▸ **Data in this exercise**
== == ==

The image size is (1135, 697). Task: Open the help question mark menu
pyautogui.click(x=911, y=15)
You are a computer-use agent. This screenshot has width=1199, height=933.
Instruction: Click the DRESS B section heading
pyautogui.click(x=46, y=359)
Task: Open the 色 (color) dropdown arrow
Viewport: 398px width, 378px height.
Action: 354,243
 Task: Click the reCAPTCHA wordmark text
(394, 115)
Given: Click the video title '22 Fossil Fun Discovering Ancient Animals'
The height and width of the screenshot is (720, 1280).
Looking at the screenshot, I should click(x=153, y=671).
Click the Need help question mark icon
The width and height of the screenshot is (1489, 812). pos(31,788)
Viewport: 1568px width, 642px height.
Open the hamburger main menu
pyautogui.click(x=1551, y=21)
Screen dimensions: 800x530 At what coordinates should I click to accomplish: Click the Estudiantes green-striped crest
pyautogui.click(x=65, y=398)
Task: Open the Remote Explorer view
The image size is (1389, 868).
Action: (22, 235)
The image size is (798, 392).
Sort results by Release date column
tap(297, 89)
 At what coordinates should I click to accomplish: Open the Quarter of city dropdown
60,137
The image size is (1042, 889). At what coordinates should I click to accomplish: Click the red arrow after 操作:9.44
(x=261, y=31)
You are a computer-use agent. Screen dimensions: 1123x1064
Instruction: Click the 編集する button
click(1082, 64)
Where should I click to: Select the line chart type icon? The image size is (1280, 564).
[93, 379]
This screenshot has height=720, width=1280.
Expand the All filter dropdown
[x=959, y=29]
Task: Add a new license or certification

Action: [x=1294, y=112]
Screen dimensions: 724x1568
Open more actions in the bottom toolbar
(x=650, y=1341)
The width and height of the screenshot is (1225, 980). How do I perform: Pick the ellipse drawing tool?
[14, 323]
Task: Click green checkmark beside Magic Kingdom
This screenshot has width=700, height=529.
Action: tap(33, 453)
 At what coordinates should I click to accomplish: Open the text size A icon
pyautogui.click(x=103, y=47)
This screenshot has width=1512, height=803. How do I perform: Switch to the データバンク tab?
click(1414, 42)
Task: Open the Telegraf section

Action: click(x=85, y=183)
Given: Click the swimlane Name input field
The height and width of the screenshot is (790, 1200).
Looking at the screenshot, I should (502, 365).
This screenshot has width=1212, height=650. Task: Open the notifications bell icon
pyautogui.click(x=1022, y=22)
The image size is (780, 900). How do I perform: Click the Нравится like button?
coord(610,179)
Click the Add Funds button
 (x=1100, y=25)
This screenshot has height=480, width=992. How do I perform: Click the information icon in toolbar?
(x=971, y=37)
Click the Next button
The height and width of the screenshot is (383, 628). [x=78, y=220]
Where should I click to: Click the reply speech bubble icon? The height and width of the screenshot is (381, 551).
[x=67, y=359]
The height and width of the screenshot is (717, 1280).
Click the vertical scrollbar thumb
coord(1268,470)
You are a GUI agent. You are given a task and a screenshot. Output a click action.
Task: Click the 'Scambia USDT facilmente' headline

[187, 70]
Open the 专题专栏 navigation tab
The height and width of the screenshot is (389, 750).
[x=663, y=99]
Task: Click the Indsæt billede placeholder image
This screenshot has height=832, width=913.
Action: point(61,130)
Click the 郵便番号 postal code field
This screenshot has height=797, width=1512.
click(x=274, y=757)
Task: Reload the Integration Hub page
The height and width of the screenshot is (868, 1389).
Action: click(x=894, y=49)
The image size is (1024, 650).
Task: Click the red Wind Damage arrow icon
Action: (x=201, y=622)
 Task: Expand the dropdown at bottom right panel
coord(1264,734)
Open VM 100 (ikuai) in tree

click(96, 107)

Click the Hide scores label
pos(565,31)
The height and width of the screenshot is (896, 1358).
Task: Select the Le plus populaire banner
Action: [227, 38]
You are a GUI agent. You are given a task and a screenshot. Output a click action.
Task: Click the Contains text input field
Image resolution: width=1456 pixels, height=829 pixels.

== == ==

▸ **Required work**
Swap "hamburger main menu" for "navigation menu" throughout the data above, and reproduce the data with no other changes.

▸ **Result of the exercise**
The image size is (1135, 697). Task: Open the help question mark menu
pyautogui.click(x=911, y=15)
You are a computer-use agent. This screenshot has width=1199, height=933.
Instruction: Click the DRESS B section heading
pyautogui.click(x=46, y=359)
Task: Open the 色 (color) dropdown arrow
Viewport: 398px width, 378px height.
Action: 354,243
 Task: Click the reCAPTCHA wordmark text
(394, 115)
Given: Click the video title '22 Fossil Fun Discovering Ancient Animals'
The height and width of the screenshot is (720, 1280).
Looking at the screenshot, I should click(x=153, y=671).
Click the Need help question mark icon
The width and height of the screenshot is (1489, 812). pos(31,788)
Viewport: 1568px width, 642px height.
Open the navigation menu
pyautogui.click(x=1551, y=21)
Screen dimensions: 800x530 At what coordinates should I click to accomplish: Click the Estudiantes green-striped crest
pyautogui.click(x=65, y=398)
Task: Open the Remote Explorer view
The image size is (1389, 868).
Action: (22, 235)
The image size is (798, 392).
Sort results by Release date column
tap(297, 89)
 At what coordinates should I click to accomplish: Open the Quarter of city dropdown
60,137
The image size is (1042, 889). At what coordinates should I click to accomplish: Click the red arrow after 操作:9.44
(x=261, y=31)
You are a computer-use agent. Screen dimensions: 1123x1064
Instruction: Click the 編集する button
click(1082, 64)
Where should I click to: Select the line chart type icon? The image size is (1280, 564).
[93, 379]
This screenshot has height=720, width=1280.
Expand the All filter dropdown
[x=959, y=29]
Task: Add a new license or certification

Action: [x=1294, y=112]
Screen dimensions: 724x1568
Open more actions in the bottom toolbar
(x=650, y=1341)
The width and height of the screenshot is (1225, 980). How do I perform: Pick the ellipse drawing tool?
[14, 323]
Task: Click green checkmark beside Magic Kingdom
This screenshot has width=700, height=529.
Action: tap(33, 453)
 At what coordinates should I click to accomplish: Open the text size A icon
pyautogui.click(x=103, y=47)
This screenshot has width=1512, height=803. How do I perform: Switch to the データバンク tab?
click(1414, 42)
Task: Open the Telegraf section

Action: click(x=85, y=183)
Given: Click the swimlane Name input field
The height and width of the screenshot is (790, 1200).
Looking at the screenshot, I should (502, 365).
This screenshot has width=1212, height=650. Task: Open the notifications bell icon
pyautogui.click(x=1022, y=22)
The image size is (780, 900). How do I perform: Click the Нравится like button?
coord(610,179)
Click the Add Funds button
 (x=1100, y=25)
This screenshot has height=480, width=992. How do I perform: Click the information icon in toolbar?
(x=971, y=37)
Click the Next button
The height and width of the screenshot is (383, 628). [x=78, y=220]
Where should I click to: Click the reply speech bubble icon? The height and width of the screenshot is (381, 551).
[x=67, y=359]
The height and width of the screenshot is (717, 1280).
Click the vertical scrollbar thumb
coord(1268,470)
You are a GUI agent. You are given a task and a screenshot. Output a click action.
Task: Click the 'Scambia USDT facilmente' headline

[187, 70]
Open the 专题专栏 navigation tab
The height and width of the screenshot is (389, 750).
[x=663, y=99]
Task: Click the Indsæt billede placeholder image
This screenshot has height=832, width=913.
Action: point(61,130)
Click the 郵便番号 postal code field
This screenshot has height=797, width=1512.
click(x=274, y=757)
Task: Reload the Integration Hub page
The height and width of the screenshot is (868, 1389).
Action: click(x=894, y=49)
The image size is (1024, 650).
Task: Click the red Wind Damage arrow icon
Action: (x=201, y=622)
 Task: Expand the dropdown at bottom right panel
coord(1264,734)
Open VM 100 (ikuai) in tree

click(96, 107)

Click the Hide scores label
pos(565,31)
The height and width of the screenshot is (896, 1358).
Task: Select the Le plus populaire banner
Action: [227, 38]
You are a GUI agent. You are given a task and a screenshot. Output a click action.
Task: Click the Contains text input field
Image resolution: width=1456 pixels, height=829 pixels.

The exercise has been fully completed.